◆ SUPPLIED DATA:

####################

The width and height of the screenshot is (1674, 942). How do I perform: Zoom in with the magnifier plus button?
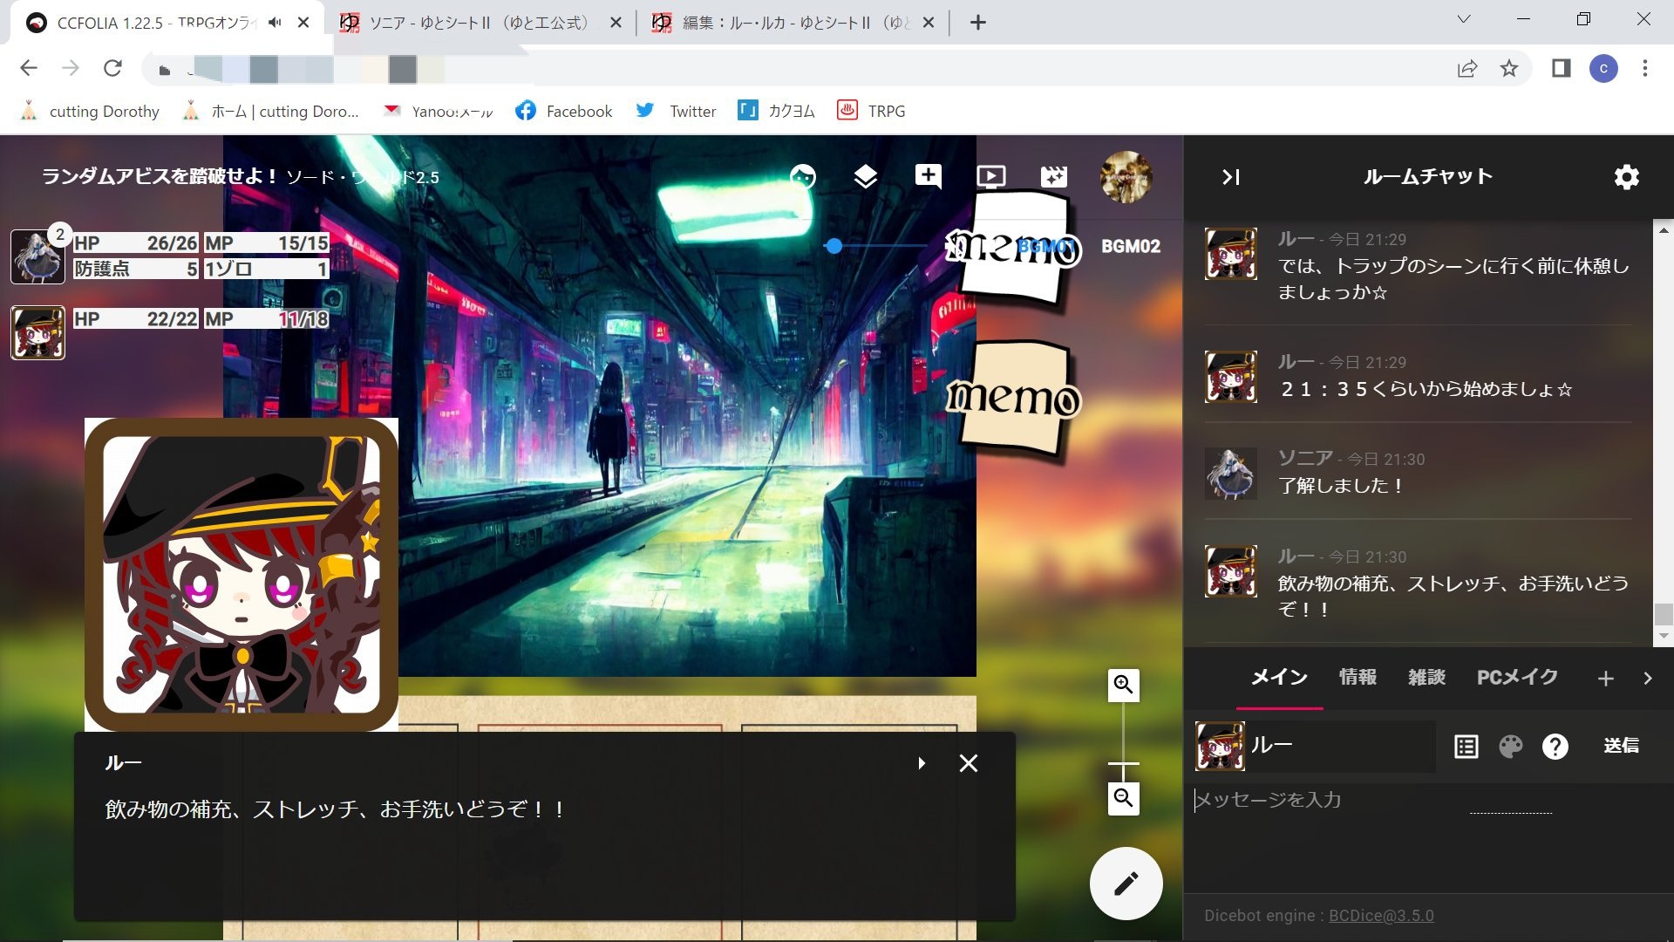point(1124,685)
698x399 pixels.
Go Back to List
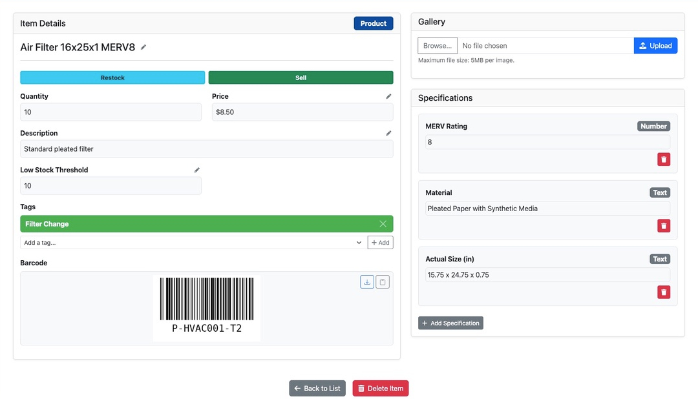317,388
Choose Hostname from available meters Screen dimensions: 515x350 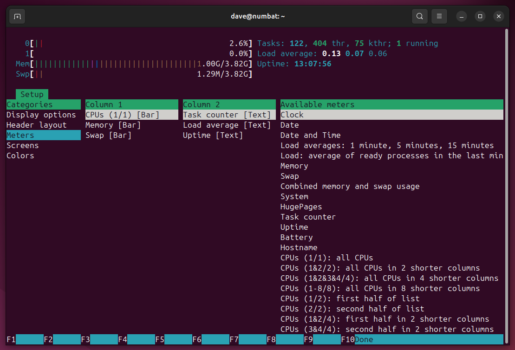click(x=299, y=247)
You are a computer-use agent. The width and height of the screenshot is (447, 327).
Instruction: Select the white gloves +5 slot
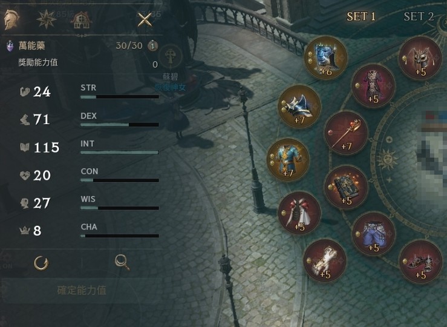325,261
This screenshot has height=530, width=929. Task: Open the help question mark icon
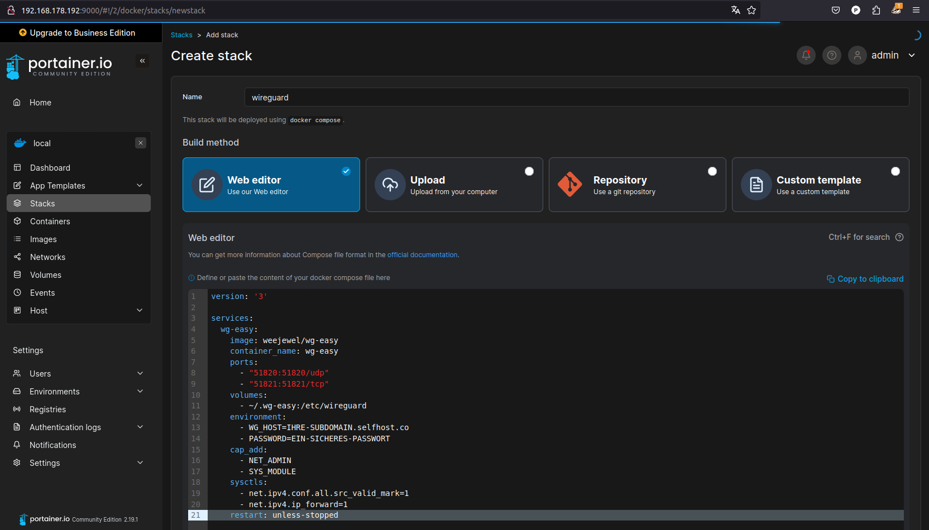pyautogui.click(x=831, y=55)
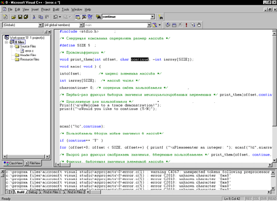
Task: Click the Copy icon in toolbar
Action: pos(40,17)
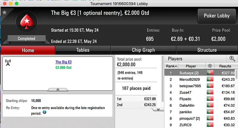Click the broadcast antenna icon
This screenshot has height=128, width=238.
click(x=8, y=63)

####################

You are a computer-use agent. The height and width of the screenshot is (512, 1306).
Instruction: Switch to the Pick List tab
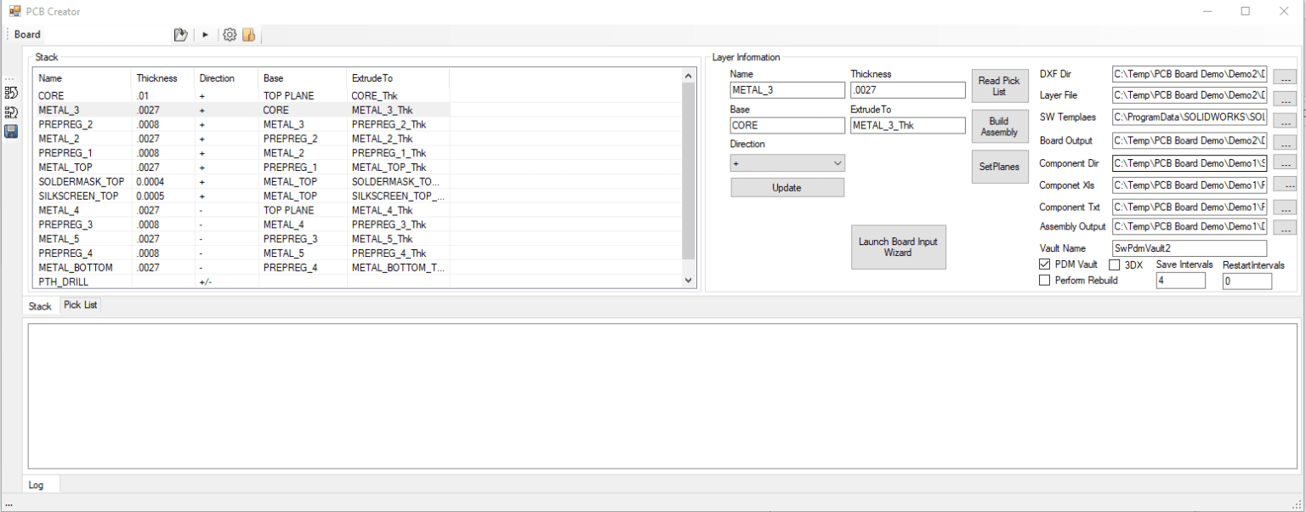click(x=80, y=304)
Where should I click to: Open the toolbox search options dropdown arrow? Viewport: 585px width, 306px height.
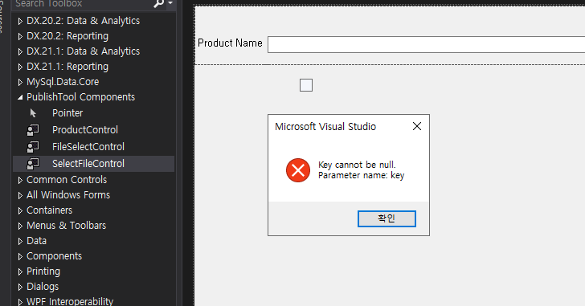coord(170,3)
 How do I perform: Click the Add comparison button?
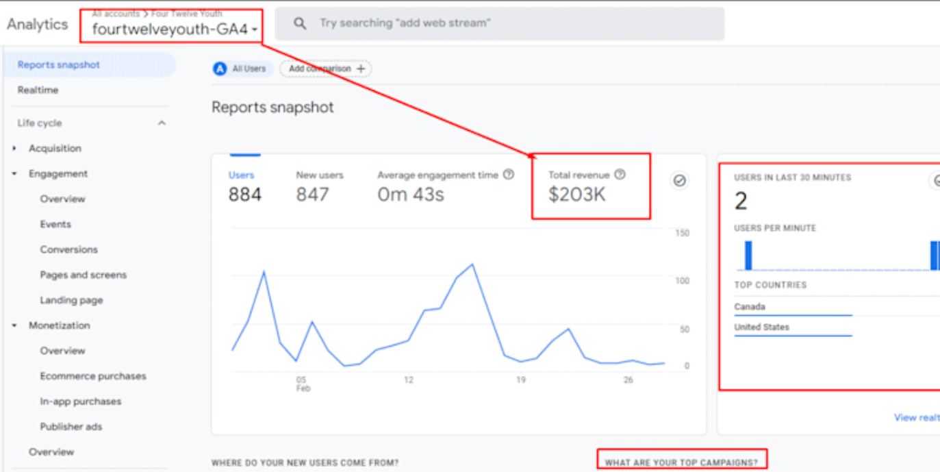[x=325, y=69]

####################

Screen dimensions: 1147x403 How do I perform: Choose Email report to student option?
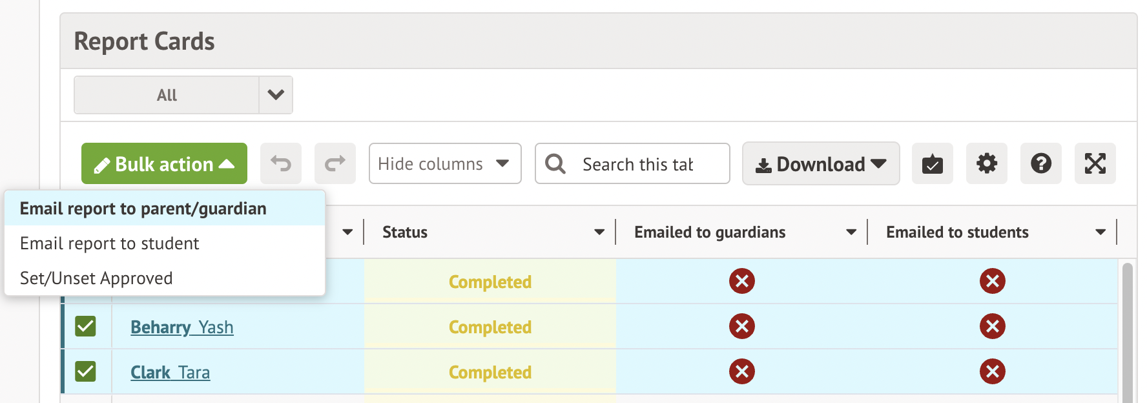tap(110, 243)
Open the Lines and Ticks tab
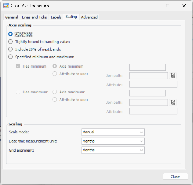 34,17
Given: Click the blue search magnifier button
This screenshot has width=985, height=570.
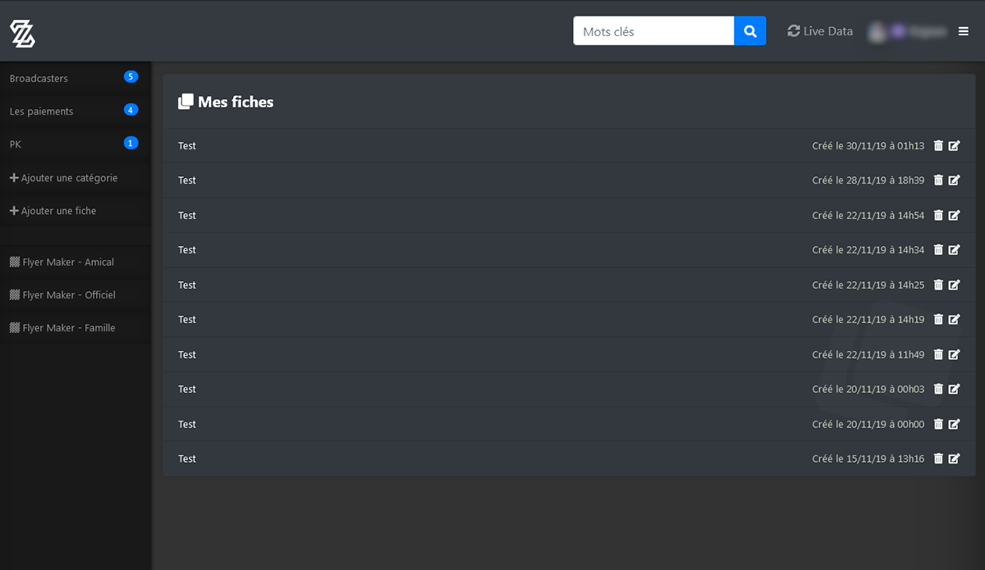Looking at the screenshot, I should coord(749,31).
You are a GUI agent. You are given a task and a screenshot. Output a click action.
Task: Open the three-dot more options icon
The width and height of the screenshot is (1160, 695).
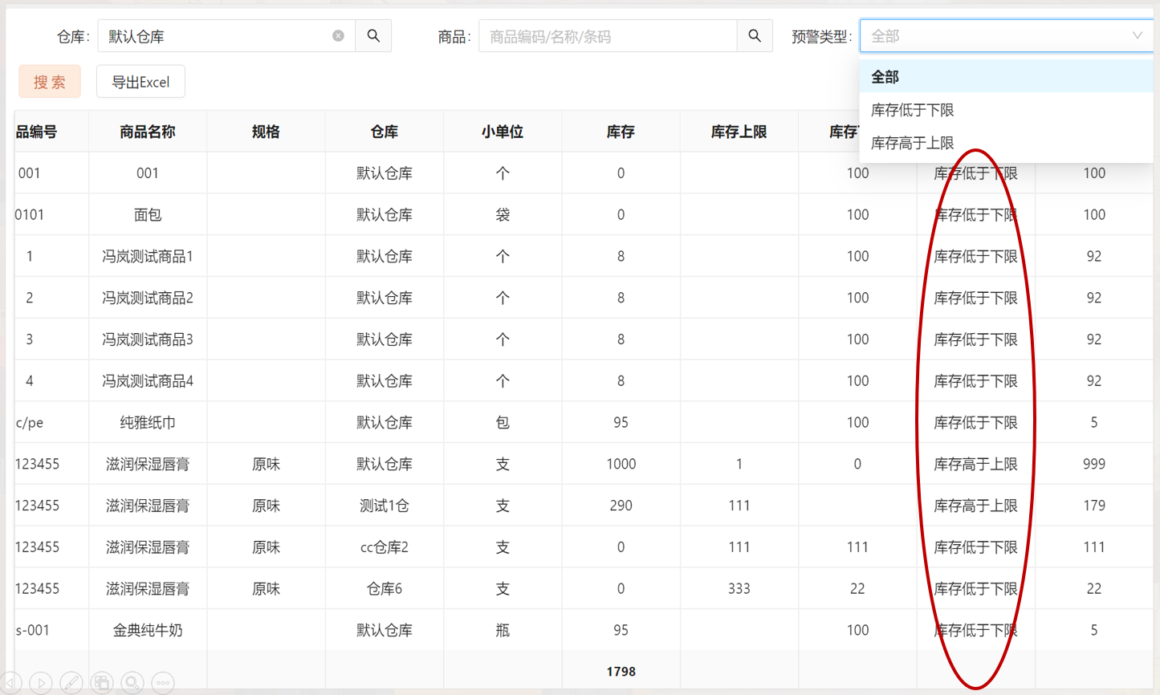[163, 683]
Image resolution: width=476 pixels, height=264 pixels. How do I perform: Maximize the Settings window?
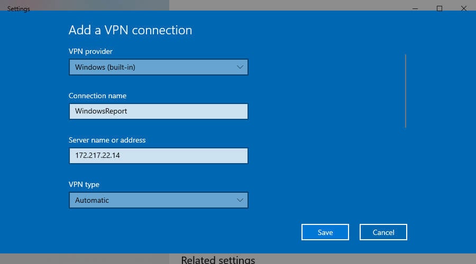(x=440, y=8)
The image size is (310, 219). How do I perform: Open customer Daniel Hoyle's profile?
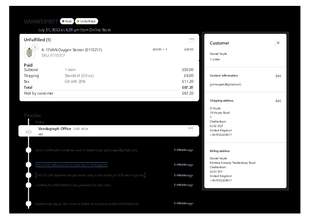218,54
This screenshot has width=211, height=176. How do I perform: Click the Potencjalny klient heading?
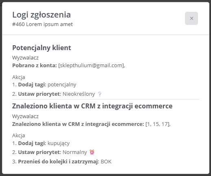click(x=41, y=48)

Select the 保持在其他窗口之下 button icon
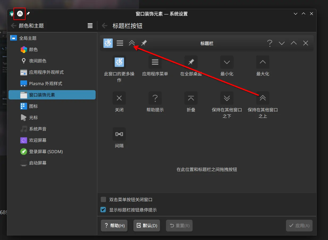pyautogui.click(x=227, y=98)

####################

◆ EXERCISE DIRECTIONS:
Pick out all lines from the data above in which the word "computer" appears.

◆ RESULT:
You are a computer-use agent. The width and height of the screenshot is (447, 327).
You are a computer-use agent. The height and width of the screenshot is (512, 1306).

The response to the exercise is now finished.